Ein Award für Weiterbildende – wozu?

FMH
Ausgabe
2017/19
DOI:
https://doi.org/10.4414/saez.2017.05662
Schweiz Ärzteztg. 2017;98(19):589

Affiliations
Dr. med., Präsident des Schweizerischen Instituts für ärztliche Weiter- und Fortbildung SIWF

Publiziert am 10.05.2017

«I suppose I would want to be remembered as a competent clinical teacher. It is one of the highest professional privileges anyone can wish for.»
Dieses Zitat stammt von W. J. Hall, dem ehemaligen Präsidenten der internationalen Gesellschaft für Innere Medizin. Es bestätigt die enorme Bedeutung der ärzt­lichen Bildung für die Qualität eines jeden Gesundheitswesens. Das teaching, so meine Wahrnehmung, hat im angelsächsischen Raum einen sehr hohen Stellenwert. Ich hoffe, dass auch die meisten Ärztinnen und Ärzte, die hierzulande in der Aus- und Weiterbildung aktiv sind, der Aussage von W. J. Hall mit Überzeugung zustimmen können.

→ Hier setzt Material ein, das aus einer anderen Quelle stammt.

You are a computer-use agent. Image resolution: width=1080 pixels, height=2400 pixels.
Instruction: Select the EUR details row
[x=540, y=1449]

Die Aufgabe, Kompetenzen und Begeisterung für den Arztberuf zu vermitteln, wird ihnen heute jedoch nicht leicht gemacht. Es ist müssig, auf die wichtigsten Gründe dafür hinzuweisen. Sie sind bekannt: die ökonomischen und tariflichen Rahmenbedingungen, die Anforderungen an Produktivität und Effizienz, die knappen personellen Ressourcen und die administrative Belastung.

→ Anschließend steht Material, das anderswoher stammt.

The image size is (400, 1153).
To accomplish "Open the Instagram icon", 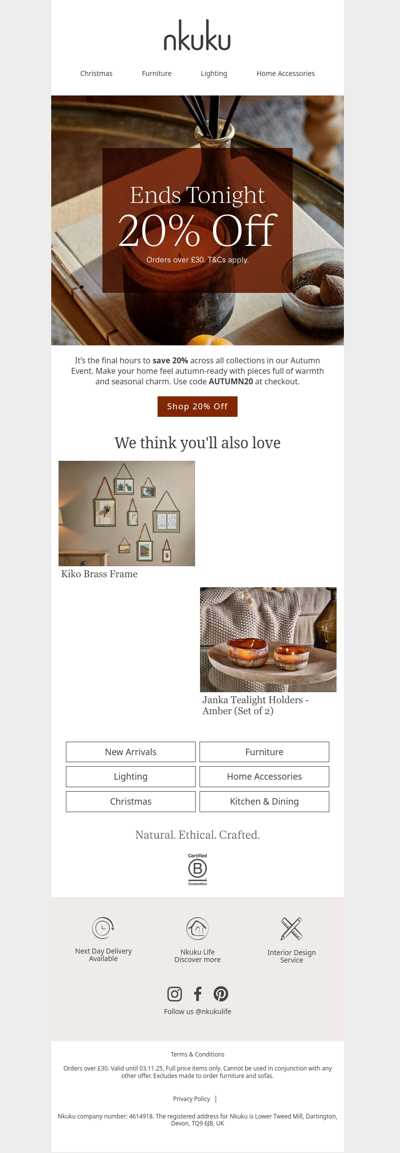I will pos(174,994).
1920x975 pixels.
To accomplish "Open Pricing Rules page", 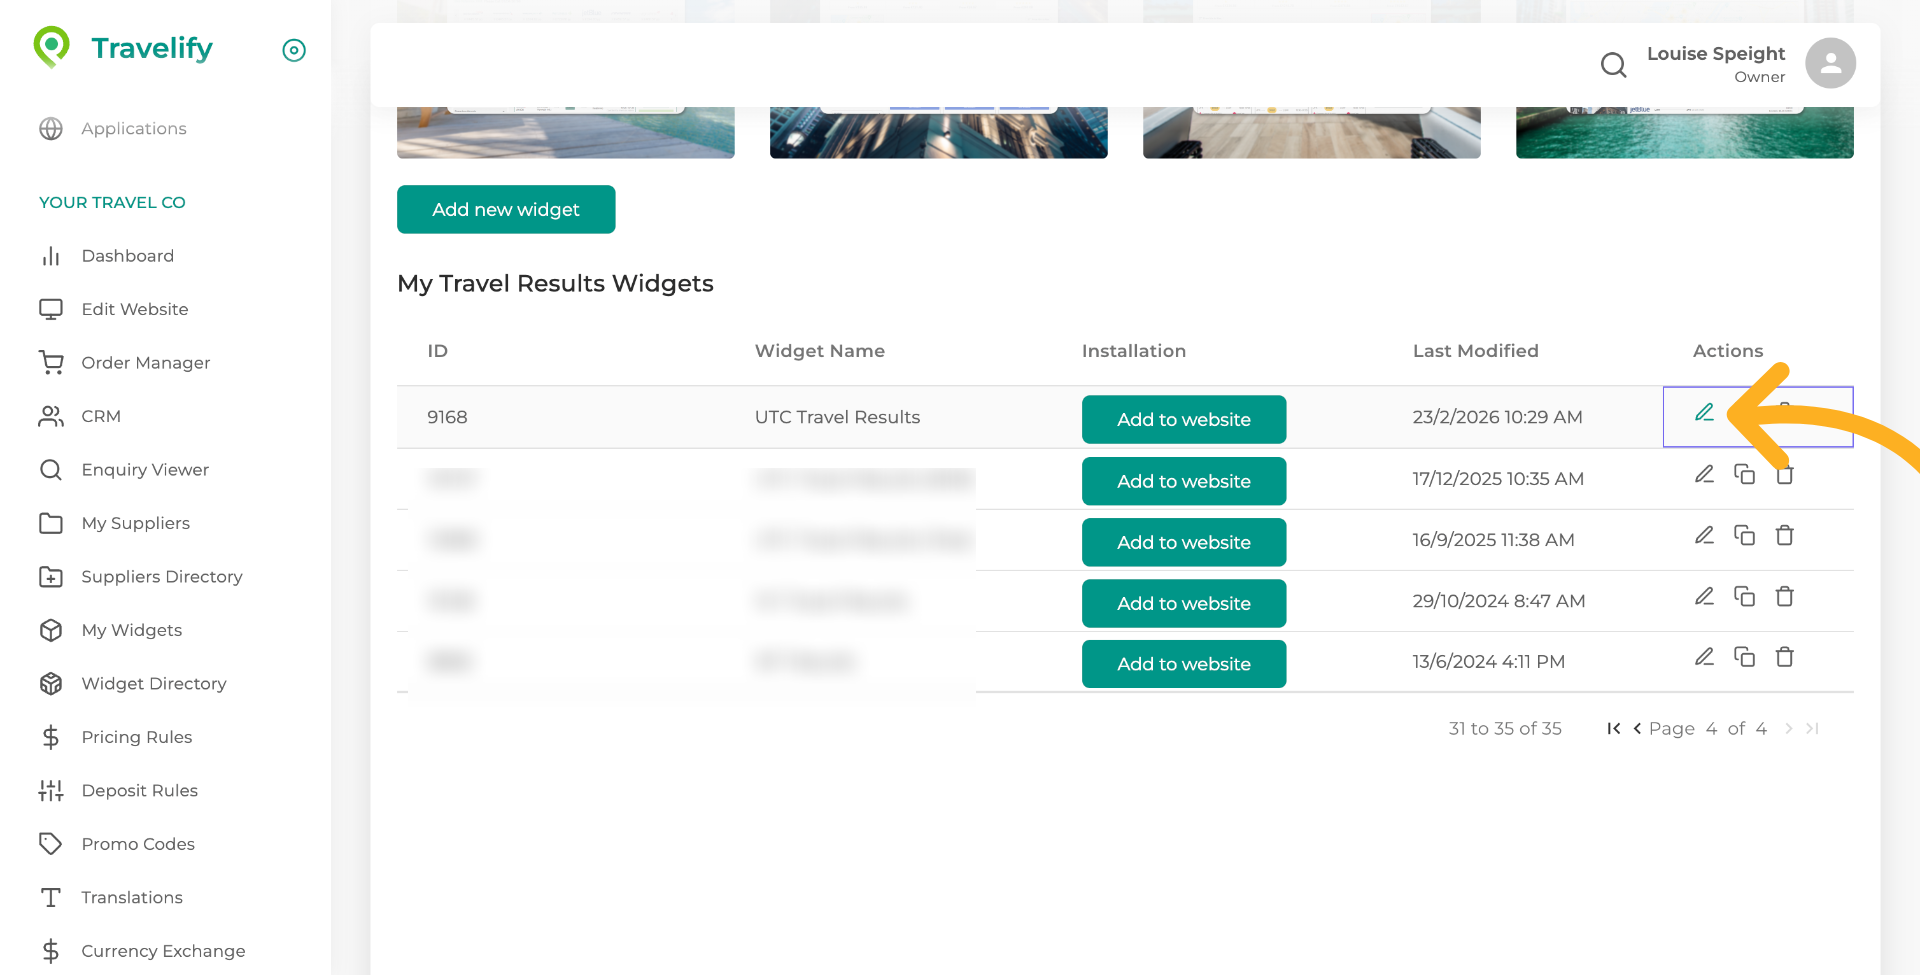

Gerechterweise müssen nach der positiven Wertung der angelsächsischen Lehr- und Lernkultur auch die Bedenken des Royal College of Physicians of London erwähnt werden, mit dem das SIWF im Bereich «Teach the Teachers» intensiv zusammenarbeitet. Was in der Broschüre Being a junior doctor – experiences from the front line steht, hat leider auch Geltung für ­unsere Lernatmosphäre: «Consultant physicians are struggling to find dedicated time for teaching and ­training due to increased demands on their time. Dedicated training time is often one of the first things to be sacrificed as clinics become busier and workload increases.»

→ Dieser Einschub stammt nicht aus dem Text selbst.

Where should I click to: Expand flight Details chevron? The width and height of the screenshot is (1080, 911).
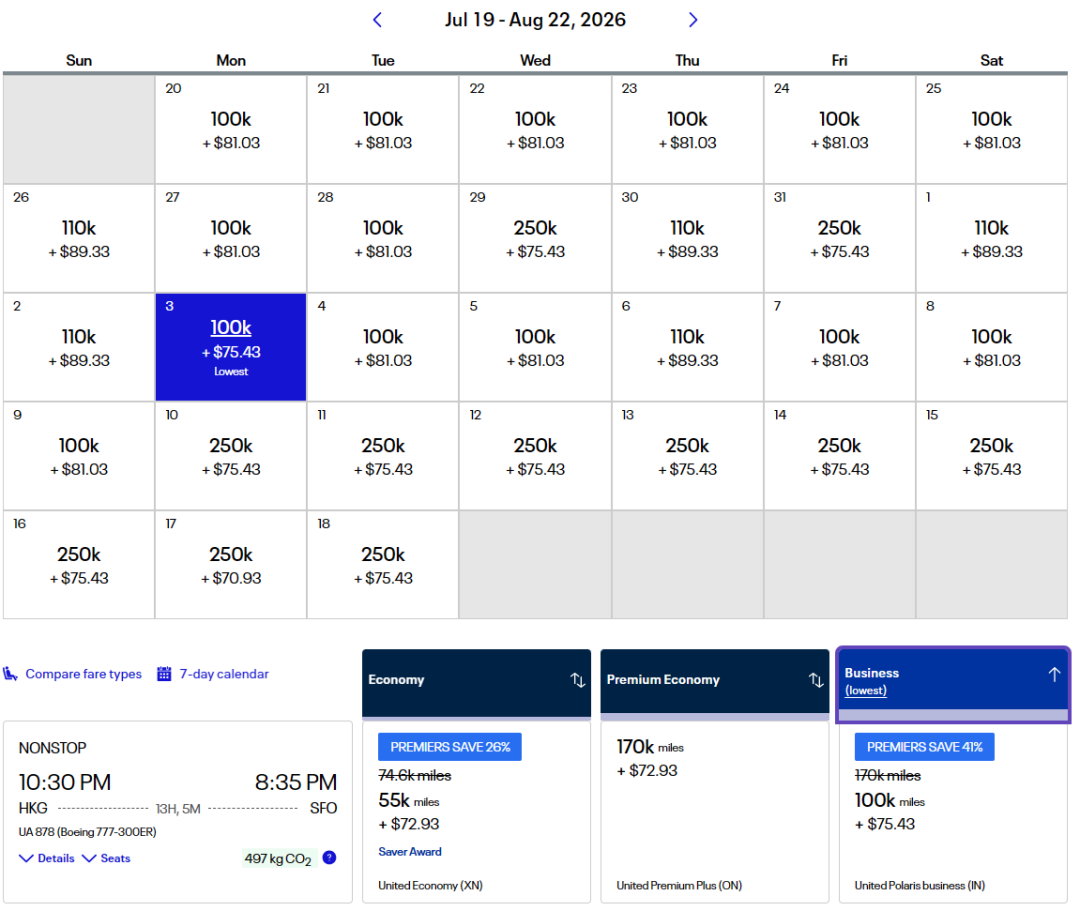pyautogui.click(x=27, y=858)

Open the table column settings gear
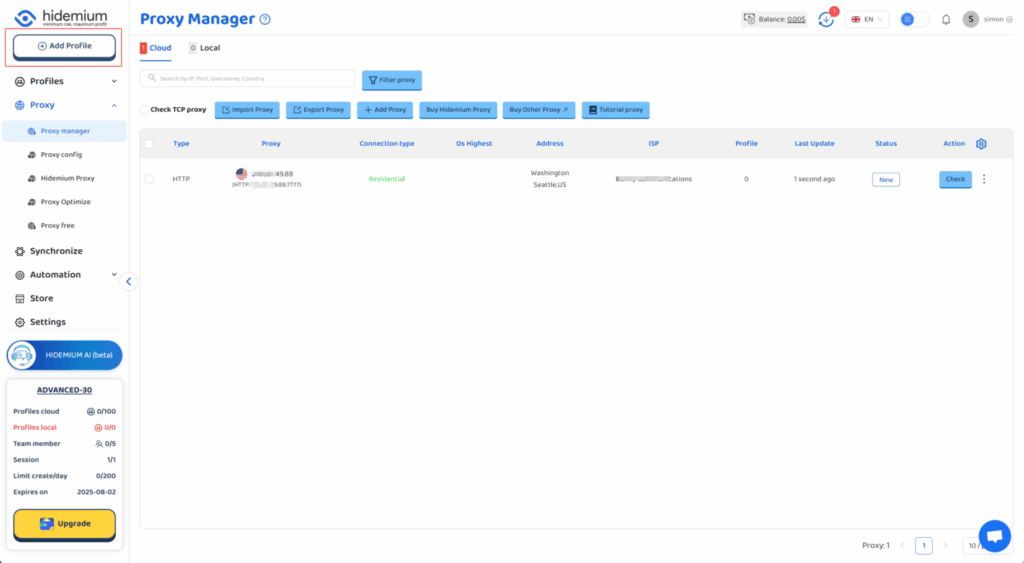pyautogui.click(x=981, y=144)

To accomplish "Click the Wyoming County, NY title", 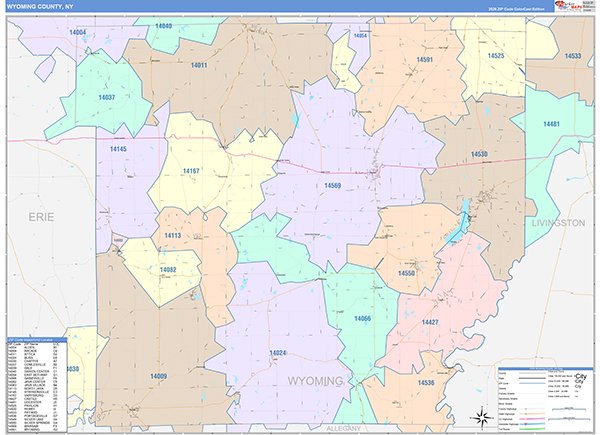I will (x=40, y=7).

Noch ist die Qualität der Aus- und Weiterbildung in der Schweiz insgesamt gut. Das Wetterleuchten am Bildungshorizont kann aber nicht übersehen, es kann höchstens verdrängt werden. Auch der Medizin­ethiker Giovanni Maio sorgt sich um die ärztliche Bildung [1]: «Durch das Diktat der Zeitökonomie wird eine Ärztegeneration ausgebildet, die nur ganz spezifische Fertigkeiten erlernt, gleichzeitig aber immer mehr verlernt, komplexe Probleme kreativ zu ­lösen. Und nichts braucht die Medizin der Zukunft, die zunehmend mit chronisch Kranken und Patienten mit Mehrfacherkrankungen zu tun haben wird, dringender als Ärzte, die in der Auseinandersetzung mit der erfahreneren Generation genau diese Bewältigung der Komplexität gelernt haben.»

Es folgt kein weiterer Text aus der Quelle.